An important feature of non-vegetarian cooking in the Rajput kitchen was that it was rarely cooked on the main stove in the kitchen, and usually employed the male head of the family as its chef. The women, whether the family was vegetarian or meat eating, had their task cut out for them. They would dry the meagre sangri and gwarphali beans that are eatable, and store them for future use. They would also make papads and endless other variations and dry them, also for storage, later to be turned into curries for the family.
Accompaniments rarely changed over the region. Desserts were, by and large, rare, though exotic concoctions from vegetables were sometimes served. For most, for festive occasions, these would consist of seera, a halwa made of cooked wheat flour in ghee, or laapsi, a porridge made with desiccated grains of wheat. Rice, a delicacy in Rajasthan, was served as a sweet with the addition of sugar, saffron and dried nuts and raisins.
If Jaipur has its specialty, none of the other princely states have lagged behind. Bikaner has its savouries, especially bhujiya, which has accounted for its fame, and the quality of its papads and badi remains unrivalled. The lean mutton of the desert goats of this region too is considered the most favourable.
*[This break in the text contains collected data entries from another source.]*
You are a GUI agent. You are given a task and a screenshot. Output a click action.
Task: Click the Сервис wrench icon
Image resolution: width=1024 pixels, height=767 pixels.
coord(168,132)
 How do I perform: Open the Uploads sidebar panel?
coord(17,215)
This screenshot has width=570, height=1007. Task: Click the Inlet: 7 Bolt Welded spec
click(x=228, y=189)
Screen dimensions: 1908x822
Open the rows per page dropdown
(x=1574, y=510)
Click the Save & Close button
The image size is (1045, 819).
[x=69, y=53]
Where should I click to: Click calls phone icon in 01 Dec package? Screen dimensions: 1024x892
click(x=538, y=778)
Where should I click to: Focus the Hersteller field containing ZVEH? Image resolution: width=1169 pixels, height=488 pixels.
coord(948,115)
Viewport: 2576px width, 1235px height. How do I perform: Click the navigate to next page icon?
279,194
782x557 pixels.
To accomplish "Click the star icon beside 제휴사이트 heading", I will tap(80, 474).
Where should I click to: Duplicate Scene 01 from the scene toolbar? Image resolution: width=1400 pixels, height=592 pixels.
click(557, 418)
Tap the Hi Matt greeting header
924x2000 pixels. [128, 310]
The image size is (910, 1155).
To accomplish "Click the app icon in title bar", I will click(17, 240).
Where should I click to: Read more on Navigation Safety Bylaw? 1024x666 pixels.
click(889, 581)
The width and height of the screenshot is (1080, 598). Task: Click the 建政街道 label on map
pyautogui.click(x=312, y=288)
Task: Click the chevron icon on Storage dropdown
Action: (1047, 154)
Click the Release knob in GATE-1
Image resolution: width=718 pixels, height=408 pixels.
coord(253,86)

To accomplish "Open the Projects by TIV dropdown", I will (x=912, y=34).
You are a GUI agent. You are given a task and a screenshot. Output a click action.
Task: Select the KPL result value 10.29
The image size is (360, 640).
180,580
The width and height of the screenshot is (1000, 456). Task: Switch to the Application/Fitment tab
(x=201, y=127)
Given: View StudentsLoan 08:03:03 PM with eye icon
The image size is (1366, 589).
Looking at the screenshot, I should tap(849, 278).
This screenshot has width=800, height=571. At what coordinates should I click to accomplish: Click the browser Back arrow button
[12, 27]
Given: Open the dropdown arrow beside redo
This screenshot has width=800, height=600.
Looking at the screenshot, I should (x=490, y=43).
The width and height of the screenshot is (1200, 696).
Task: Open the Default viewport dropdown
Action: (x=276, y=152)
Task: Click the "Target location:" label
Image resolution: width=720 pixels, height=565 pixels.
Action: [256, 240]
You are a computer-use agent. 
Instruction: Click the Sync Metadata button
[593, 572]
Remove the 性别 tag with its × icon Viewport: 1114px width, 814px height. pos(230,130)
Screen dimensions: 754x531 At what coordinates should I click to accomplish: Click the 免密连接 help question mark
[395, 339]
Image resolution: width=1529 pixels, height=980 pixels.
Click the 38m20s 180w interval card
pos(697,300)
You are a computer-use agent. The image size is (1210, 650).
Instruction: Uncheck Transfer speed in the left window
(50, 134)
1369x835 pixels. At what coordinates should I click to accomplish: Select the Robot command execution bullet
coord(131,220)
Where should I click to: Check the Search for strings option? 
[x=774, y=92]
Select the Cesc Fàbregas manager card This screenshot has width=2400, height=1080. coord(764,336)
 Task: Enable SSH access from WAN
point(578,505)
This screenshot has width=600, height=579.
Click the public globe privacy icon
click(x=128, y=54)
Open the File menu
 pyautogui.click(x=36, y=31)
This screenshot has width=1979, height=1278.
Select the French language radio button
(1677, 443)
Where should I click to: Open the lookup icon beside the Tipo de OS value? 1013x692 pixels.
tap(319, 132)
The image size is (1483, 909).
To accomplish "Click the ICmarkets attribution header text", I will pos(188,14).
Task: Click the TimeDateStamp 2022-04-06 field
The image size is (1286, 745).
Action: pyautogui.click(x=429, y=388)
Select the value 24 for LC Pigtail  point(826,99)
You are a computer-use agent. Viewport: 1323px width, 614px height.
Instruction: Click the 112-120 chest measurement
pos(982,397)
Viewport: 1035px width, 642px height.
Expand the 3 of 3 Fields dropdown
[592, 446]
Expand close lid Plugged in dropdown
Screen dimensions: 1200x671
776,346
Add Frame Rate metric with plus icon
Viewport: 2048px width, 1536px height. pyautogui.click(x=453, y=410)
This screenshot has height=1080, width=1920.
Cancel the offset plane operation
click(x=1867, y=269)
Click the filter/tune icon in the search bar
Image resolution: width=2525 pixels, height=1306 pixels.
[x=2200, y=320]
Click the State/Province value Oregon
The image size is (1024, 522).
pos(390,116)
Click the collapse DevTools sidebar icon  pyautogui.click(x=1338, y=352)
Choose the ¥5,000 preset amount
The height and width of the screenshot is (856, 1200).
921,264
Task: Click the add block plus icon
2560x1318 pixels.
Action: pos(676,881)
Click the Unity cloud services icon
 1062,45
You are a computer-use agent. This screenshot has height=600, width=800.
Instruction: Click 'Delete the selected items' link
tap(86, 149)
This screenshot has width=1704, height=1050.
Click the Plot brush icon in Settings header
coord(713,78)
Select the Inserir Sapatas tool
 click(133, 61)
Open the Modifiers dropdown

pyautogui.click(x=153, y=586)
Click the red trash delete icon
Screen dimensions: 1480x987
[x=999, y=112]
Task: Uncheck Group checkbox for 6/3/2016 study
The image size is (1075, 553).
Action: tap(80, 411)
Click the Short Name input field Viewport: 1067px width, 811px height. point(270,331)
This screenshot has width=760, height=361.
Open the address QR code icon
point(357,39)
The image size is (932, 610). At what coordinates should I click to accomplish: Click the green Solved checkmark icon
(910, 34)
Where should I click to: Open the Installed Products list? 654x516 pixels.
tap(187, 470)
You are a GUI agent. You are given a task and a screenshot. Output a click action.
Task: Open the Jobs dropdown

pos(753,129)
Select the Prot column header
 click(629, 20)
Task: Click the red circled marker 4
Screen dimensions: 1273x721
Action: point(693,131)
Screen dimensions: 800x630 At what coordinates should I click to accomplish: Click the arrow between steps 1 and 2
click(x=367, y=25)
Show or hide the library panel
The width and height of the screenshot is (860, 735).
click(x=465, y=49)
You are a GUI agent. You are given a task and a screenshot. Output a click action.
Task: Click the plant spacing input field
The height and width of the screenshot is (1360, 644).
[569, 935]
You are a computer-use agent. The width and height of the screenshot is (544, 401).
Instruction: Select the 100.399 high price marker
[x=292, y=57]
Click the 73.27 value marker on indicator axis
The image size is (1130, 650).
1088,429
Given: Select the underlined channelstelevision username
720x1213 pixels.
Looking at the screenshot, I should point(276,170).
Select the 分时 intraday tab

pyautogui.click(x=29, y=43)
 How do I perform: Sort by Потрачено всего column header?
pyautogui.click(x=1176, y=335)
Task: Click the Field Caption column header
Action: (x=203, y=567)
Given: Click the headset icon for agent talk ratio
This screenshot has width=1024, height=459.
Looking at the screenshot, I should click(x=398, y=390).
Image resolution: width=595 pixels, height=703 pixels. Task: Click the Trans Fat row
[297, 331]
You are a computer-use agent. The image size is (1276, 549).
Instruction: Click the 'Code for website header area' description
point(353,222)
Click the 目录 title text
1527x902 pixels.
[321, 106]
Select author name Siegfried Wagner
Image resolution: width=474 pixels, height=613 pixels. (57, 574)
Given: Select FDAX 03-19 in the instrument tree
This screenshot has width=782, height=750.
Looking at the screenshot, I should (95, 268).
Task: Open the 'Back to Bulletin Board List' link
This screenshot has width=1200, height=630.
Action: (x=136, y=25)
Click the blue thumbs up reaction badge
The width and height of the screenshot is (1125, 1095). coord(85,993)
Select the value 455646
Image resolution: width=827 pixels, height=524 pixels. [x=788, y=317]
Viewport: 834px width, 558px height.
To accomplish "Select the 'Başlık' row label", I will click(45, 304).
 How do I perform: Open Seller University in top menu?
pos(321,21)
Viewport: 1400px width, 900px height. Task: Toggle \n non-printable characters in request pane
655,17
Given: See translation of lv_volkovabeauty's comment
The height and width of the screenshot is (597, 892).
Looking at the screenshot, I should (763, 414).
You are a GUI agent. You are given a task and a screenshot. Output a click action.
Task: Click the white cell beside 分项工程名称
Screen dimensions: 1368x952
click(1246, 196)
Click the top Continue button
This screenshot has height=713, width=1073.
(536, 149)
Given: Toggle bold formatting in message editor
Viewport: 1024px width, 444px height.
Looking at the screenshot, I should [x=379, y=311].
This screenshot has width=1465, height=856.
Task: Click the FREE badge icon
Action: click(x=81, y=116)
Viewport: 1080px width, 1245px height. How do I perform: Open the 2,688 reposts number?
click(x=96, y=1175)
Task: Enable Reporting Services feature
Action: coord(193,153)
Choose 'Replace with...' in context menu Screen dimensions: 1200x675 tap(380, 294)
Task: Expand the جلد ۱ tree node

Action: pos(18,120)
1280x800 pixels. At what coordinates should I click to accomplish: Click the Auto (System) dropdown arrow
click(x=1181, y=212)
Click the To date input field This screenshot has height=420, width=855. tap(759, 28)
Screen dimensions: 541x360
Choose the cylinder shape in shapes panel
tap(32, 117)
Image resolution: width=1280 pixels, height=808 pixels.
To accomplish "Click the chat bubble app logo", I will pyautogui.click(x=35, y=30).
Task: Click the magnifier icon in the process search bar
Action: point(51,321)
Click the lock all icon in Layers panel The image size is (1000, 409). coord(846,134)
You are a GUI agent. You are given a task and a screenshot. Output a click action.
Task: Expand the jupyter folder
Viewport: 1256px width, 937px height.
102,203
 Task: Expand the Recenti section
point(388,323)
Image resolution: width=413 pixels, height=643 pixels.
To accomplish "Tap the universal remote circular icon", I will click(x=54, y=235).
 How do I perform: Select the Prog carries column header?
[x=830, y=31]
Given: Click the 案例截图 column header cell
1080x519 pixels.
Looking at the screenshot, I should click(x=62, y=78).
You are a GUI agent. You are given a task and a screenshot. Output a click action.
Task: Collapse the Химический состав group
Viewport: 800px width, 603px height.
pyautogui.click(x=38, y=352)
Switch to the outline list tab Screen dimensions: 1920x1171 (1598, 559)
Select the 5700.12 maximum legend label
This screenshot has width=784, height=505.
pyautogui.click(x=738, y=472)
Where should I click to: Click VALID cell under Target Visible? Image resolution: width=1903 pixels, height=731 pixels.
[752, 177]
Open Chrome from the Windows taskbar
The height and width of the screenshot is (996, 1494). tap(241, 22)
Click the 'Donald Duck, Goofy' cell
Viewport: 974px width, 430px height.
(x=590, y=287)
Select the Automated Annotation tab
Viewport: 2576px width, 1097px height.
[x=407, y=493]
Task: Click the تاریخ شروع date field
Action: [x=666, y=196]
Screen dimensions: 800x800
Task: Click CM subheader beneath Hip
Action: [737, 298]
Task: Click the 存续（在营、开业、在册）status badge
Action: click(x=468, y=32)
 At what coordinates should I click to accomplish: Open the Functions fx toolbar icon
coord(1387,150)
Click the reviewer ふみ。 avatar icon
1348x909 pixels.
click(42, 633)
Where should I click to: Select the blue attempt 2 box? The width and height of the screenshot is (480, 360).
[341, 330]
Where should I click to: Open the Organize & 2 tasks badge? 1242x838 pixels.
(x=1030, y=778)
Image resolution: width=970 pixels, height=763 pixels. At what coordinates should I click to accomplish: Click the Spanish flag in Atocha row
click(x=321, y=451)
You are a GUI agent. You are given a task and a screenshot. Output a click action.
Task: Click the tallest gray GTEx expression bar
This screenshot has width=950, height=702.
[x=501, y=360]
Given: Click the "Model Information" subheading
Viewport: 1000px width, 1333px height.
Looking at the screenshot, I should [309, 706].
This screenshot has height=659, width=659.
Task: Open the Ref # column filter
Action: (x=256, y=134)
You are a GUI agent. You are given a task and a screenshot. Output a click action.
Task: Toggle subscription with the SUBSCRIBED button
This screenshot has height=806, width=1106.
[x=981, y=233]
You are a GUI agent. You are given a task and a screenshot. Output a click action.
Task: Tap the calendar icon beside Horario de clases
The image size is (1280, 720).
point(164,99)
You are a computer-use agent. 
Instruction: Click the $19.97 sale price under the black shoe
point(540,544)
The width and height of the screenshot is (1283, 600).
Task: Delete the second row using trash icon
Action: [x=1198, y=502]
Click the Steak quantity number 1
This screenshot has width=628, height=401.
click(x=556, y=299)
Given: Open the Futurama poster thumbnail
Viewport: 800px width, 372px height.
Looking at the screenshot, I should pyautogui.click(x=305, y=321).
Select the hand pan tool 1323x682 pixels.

Jodhpur has its kachoris.In Bharatpur, milk sweets, rarely commercially available, occupy a niche by themselves. A Rajasthani delicacy, linked with the monsoon festival of Teej, is called ghevar, consisting of round cakes of white flour over which sweetened syrup is poured. Today, variations include lacings with cream and khoya, making it a delightful concoction. Muslim food has also occupied a place in the overall cuisine of the state, not just in pockets such as Tonk and Loharu, but also in Jaipur .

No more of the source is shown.